= Beginning of Section =

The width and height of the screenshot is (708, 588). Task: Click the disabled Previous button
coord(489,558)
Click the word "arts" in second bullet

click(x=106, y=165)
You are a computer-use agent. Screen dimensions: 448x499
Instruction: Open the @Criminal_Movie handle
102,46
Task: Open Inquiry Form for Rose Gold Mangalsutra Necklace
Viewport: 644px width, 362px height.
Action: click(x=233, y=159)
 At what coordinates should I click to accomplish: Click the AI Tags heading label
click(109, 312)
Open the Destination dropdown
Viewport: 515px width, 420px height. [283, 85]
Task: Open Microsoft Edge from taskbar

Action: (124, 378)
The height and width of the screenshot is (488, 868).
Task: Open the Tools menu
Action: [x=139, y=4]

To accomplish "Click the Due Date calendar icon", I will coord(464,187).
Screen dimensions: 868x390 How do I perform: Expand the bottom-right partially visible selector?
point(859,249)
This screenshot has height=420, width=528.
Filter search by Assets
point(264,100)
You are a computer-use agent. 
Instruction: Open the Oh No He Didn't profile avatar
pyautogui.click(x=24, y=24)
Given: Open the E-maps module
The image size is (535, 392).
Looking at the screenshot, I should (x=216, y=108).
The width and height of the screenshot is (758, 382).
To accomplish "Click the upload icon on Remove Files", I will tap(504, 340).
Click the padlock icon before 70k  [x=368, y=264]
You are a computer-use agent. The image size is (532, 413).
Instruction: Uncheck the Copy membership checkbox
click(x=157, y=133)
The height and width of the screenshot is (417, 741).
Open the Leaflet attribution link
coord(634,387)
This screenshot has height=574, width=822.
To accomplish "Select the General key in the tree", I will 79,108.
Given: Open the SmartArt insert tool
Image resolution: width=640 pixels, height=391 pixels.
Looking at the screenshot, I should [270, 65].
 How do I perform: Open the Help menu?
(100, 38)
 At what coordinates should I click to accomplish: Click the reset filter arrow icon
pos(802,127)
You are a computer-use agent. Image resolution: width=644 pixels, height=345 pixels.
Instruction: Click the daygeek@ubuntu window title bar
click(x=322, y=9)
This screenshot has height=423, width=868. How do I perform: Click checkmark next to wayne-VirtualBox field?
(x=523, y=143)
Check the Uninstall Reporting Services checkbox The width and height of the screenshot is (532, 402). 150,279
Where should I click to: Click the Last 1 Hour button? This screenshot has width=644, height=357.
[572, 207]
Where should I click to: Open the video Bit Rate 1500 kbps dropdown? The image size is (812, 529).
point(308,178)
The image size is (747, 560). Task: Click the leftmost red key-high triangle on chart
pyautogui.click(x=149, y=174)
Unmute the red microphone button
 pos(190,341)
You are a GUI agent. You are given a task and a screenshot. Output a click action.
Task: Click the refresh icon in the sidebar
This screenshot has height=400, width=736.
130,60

= End of Section =

## [Task instructions]
The answer must be every line of the records above that holds the word "will".

## [Exercise solution]
To accomplish "Click the Due Date calendar icon", I will coord(464,187).
To accomplish "Click the upload icon on Remove Files", I will tap(504, 340).
To accomplish "Select the General key in the tree", I will 79,108.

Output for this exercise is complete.